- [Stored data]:
----
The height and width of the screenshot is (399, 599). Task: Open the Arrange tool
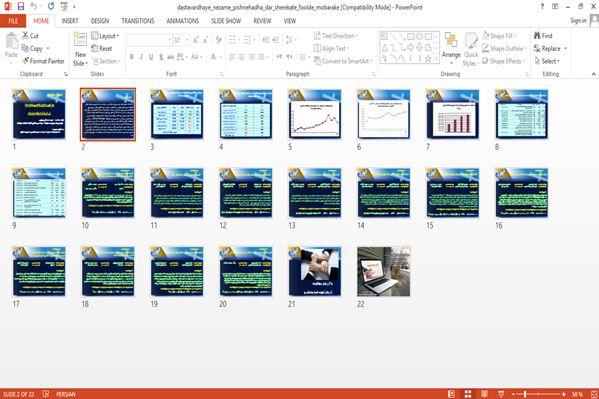[451, 48]
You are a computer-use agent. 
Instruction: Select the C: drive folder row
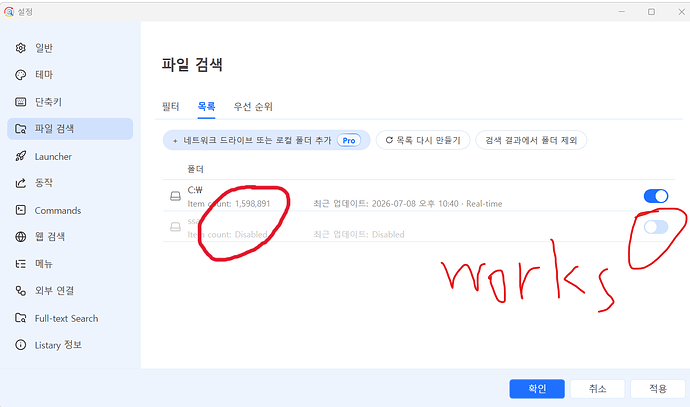pos(418,196)
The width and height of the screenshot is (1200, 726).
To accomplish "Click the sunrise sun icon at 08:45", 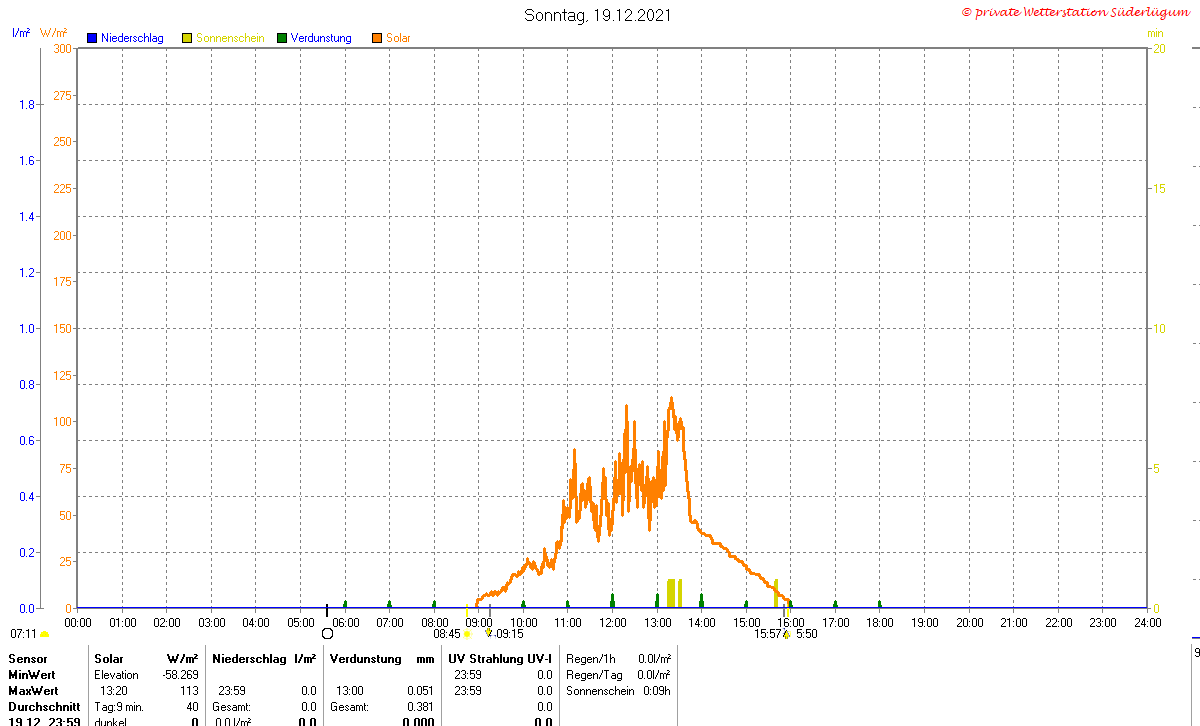I will click(x=467, y=634).
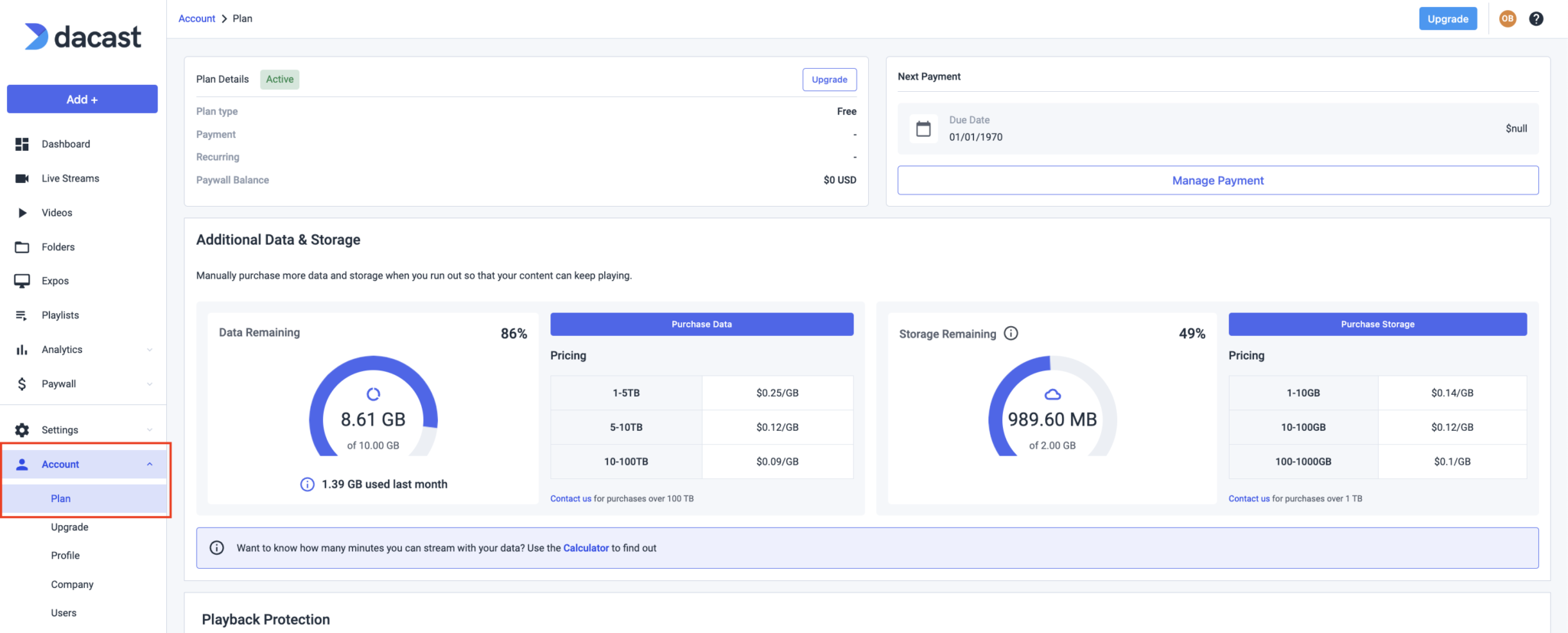Open the Calculator link

point(586,548)
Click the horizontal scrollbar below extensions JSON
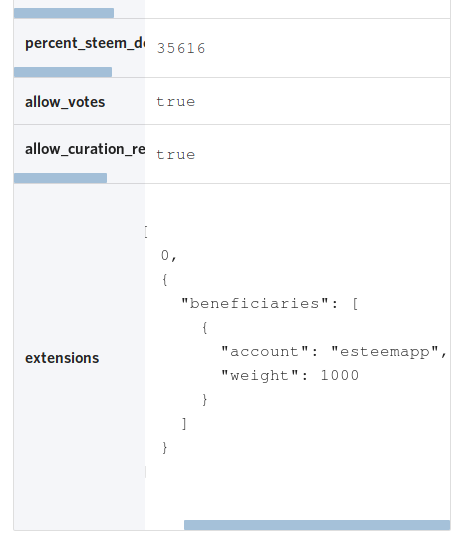Viewport: 465px width, 542px height. [x=317, y=525]
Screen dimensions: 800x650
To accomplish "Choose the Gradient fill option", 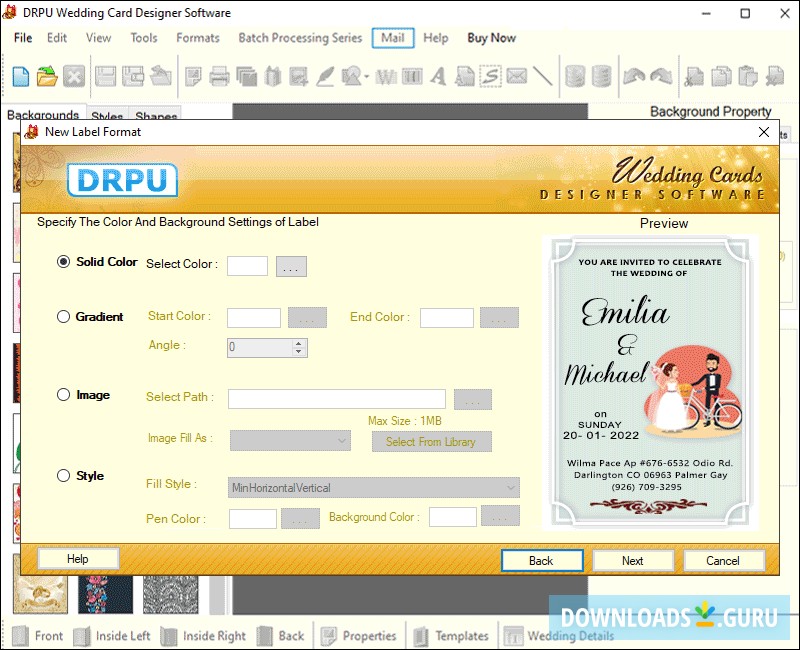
----
- [YOUR GOAL]:
Please quote the records above exactly, beginning at the line that contains "Screen dimensions: 800x650" and ending at their last line. Leave the pictures out.

- [WRITTEN RESPONSE]:
Screen dimensions: 800x650
To accomplish "Choose the Gradient fill option", 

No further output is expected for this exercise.